Señaló hacia el patio. Ahí estaba el Kevin, enseñándole a leer a un niño chiquito, de unos seis años, que tenía los zapatos rotos y la cara sucia. El Kevin le señalaba las letras con paciencia, con una delicadeza que nadie creería posible en un ex cholo. —A, B, C… —repetía el niño.
—Eso es la eternidad, Javier —susurró Chayo—. Yo me voy a ir pronto. Voy a ir a buscar a mi Toño para decirle que sí recibí su recado. Pero la biblioteca se queda. El carrito se queda. Y mientras uno de esos niños enseñe a otro, yo voy a seguir viva.
Me apretó la mano con una fuerza sorprendente. —Prométeme una cosa, escritor. —Lo que sea, Chayo. —Cuando yo no esté, no me hagan estatuas, ni me pongan placas de bronce. Eso es frío. —¿Entonces qué hacemos? —Saca el carrito. Sus ojos se llenaron de lágrimas, pero de alegría. —Saca el pinche carrito, llénalo de libros, y vete a caminar por las calles más feas, donde nadie quiere ir. Y cuando te pregunten qué vendes, diles lo que yo te dije el primer día.
Recordé esa tarde, el sol enojado, el ruido de las llantas chuecas. —Les diré que no vendo nada —dije con la voz quebrada—. Que regalo libertad. Pero solo si prometen leerla.
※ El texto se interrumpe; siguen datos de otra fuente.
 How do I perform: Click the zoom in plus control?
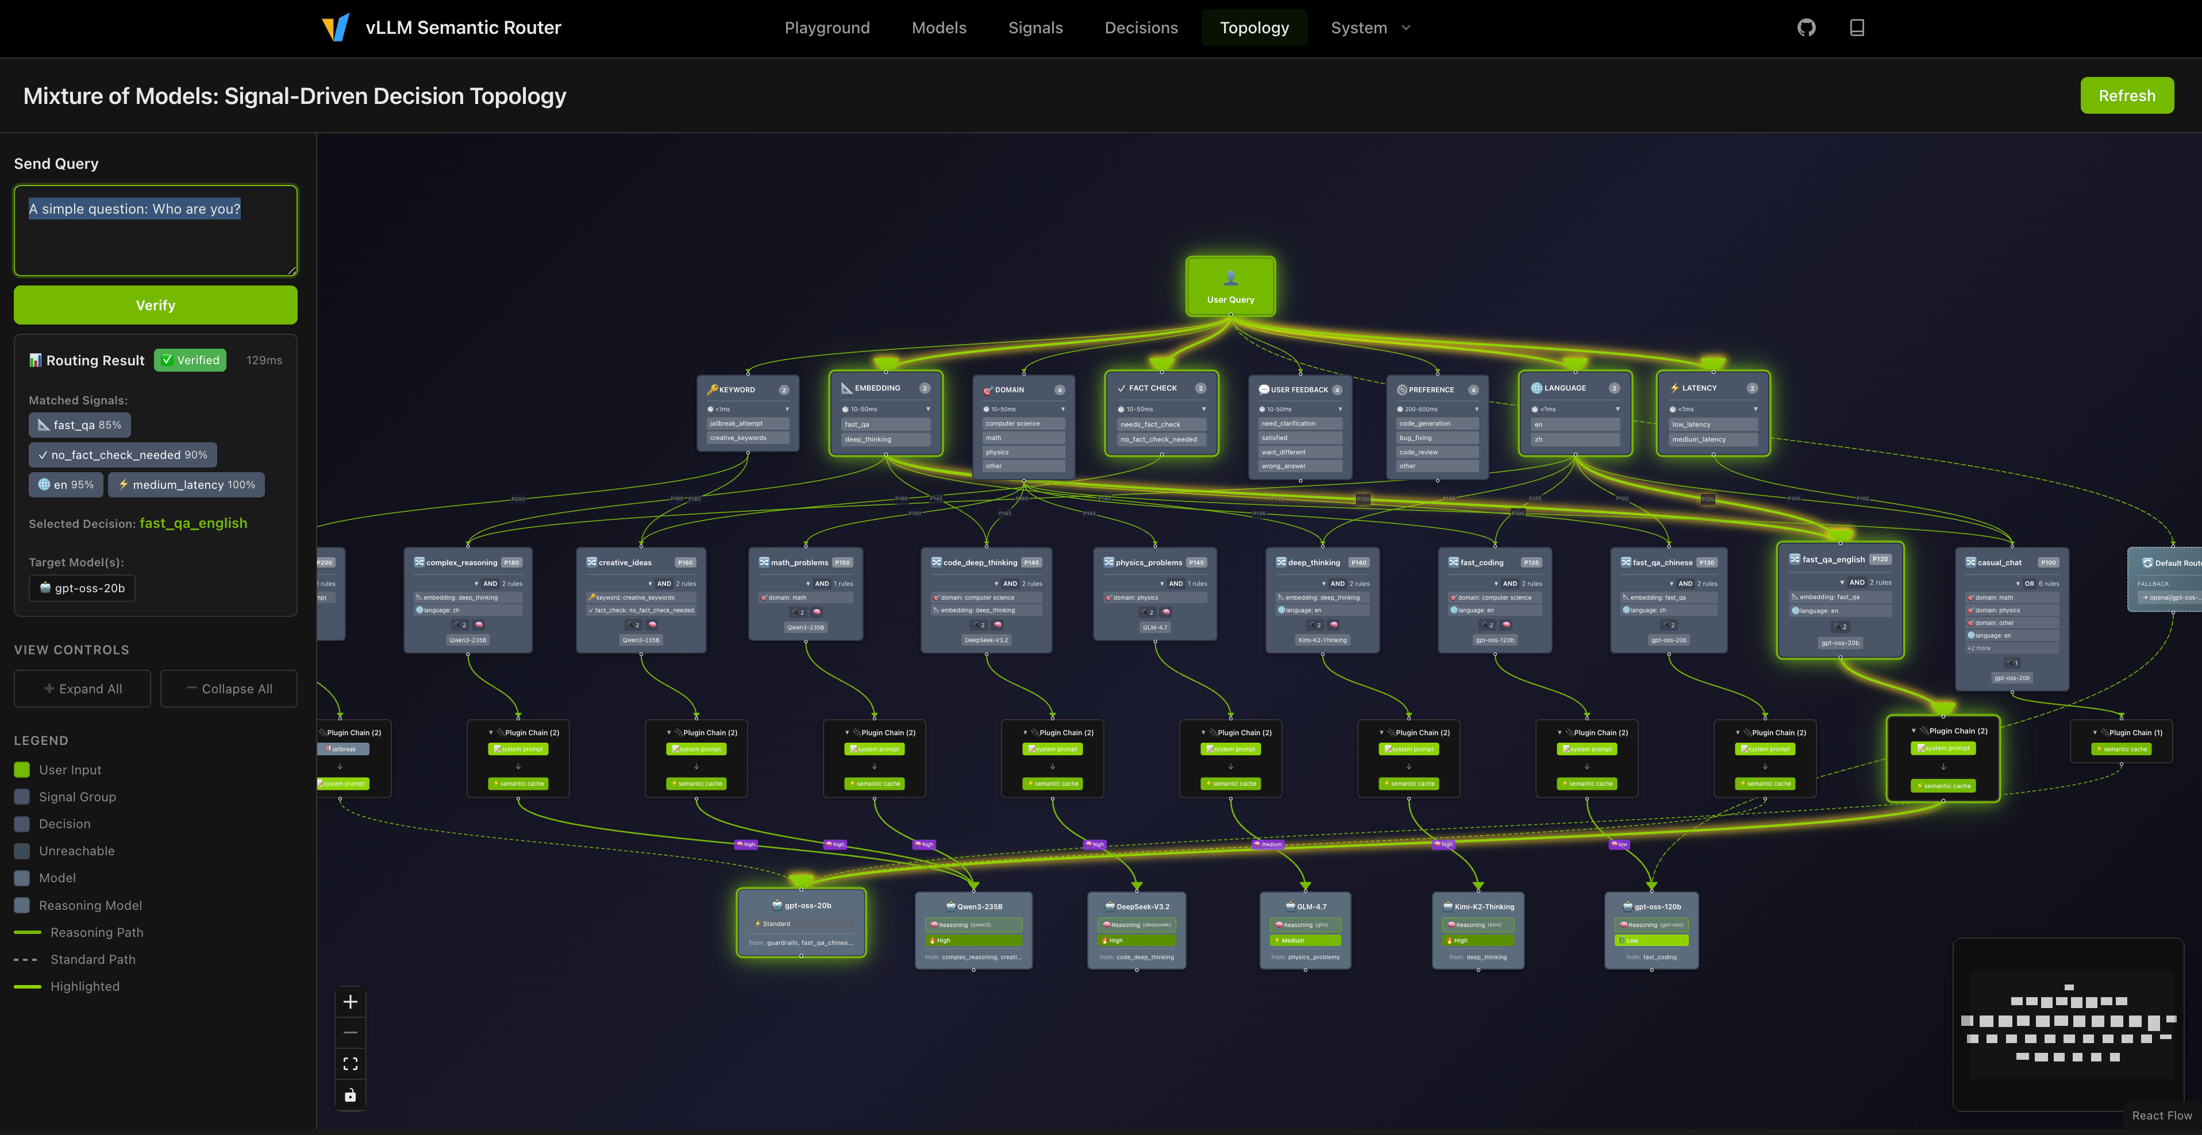(350, 1002)
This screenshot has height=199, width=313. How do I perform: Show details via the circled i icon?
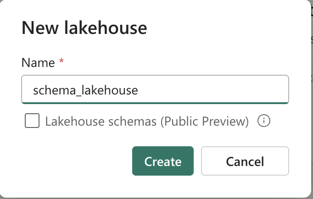[x=263, y=122]
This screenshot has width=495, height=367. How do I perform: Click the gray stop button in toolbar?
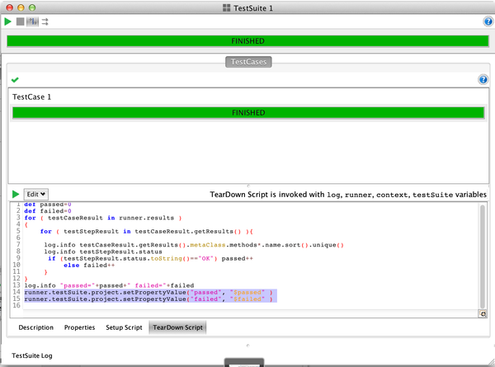tap(20, 21)
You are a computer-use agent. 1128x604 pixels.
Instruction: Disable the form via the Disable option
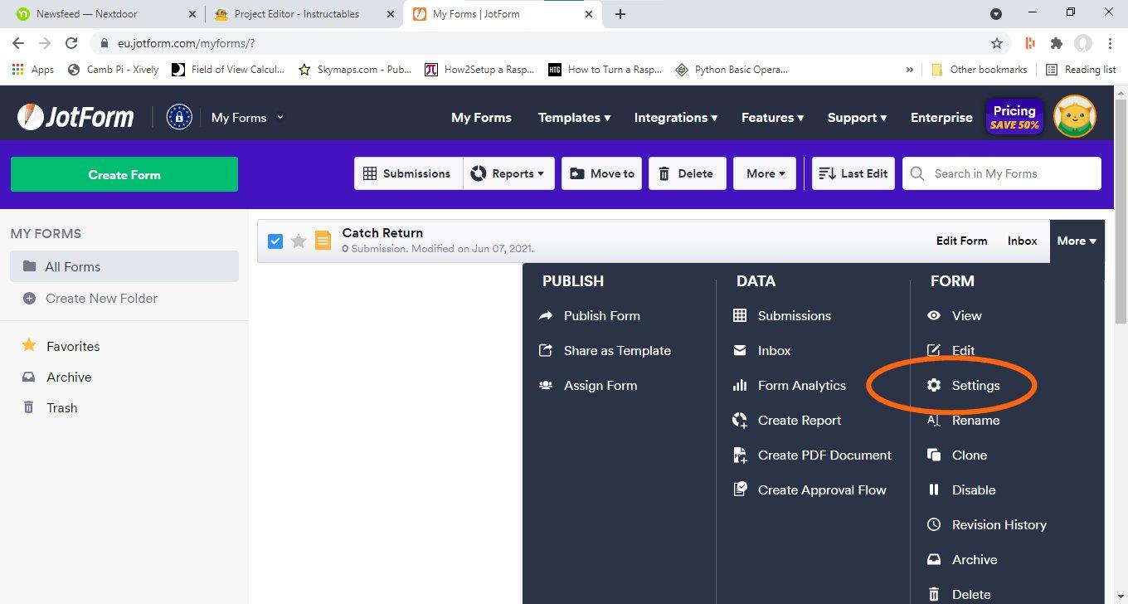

Chayo cerró los ojos y suspiró, tranquila. —Ándale. Y diles que no me la devuelvan a mí. Que se la devuelvan al mundo.
Salí al patio. El sol se estaba poniendo, pintando todo de naranja. El Kevin me saludó con la cabeza. Los niños reían. Miré el viejo carrito de supermercado en la esquina. Estaba oxidado, las llantas seguían chuecas, y estaba lleno de flores de papel hechas por los niños , tal como decía la leyenda original, pero ahora era real.
Me acerqué, puse las manos en el manubrio. El metal estaba caliente. Sentí una vibración. No sé si fue un camión pasando o si fue mi imaginación. Pero sentí que el carrito quería moverse. Sonreí. —Aguanta, compadre —le susurré—. Todavía nos quedan muchos kilómetros.
Porque en Ecatepec, y en todo México, mientras haya alguien con hambre de saber y alguien dispuesto a compartir, la luz nunca se apaga del todo. La revolución no fue de balas. Fue de tinta. Y esa tinta, valedores, esa tinta no se borra nunca.